Seizures of cash, weapons increase along border [Updated]
Federal authorities today announced a sharp increase in seizures of bulk cash and weapons along the Southwest border, the apparent result of bolstered efforts to intercept contraband destined for Mexico.
More than $40 million in illicit cash was seized from March through September, nearly double the amount intercepted during the same period a year ago, according to Department of Homeland Security officials. Weapons seizures also jumped by more than 50% -- to about 600 weapons -- from April through September, compared with the same period a year ago.
[Update: an earlier post incorrectly said the increase in weapons seizures occurred from July through September.]
The increases come several months after federal authorities began targeting the southbound flow of weapons and drug money that fuels Mexican organized crime groups.
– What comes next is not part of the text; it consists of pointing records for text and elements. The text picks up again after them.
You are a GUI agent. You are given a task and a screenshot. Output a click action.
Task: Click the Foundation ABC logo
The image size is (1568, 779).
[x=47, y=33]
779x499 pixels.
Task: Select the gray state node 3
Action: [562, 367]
Random checkpoints at major border crossings are now commonplace, and have yielded numerous large seizures.
At San Diego's Otay Mesa port of entry, customs inspectors in September found $500,000 inside a cargo truck and arrested two Mexican citizens, said John Morton, the assistant secretary for Immigration and Customs Enforcement.
Authorities meeting at a conference in San Diego said the trend reflects greater cooperation between an array of federal agencies, including Immigration and Customs Enforcement, the Bureau of Alcohol, Tobacco, Firearms and Explosives, and Customs and Border Protection.
It's not clear yet whether the increased seizures are having an impact on Mexico's ongoing war against organized crime. Drug cartel violence continues at high levels in border cities like Ciudad Juarez and Tijuana, with many of the weapons believed to be coming from the U.S.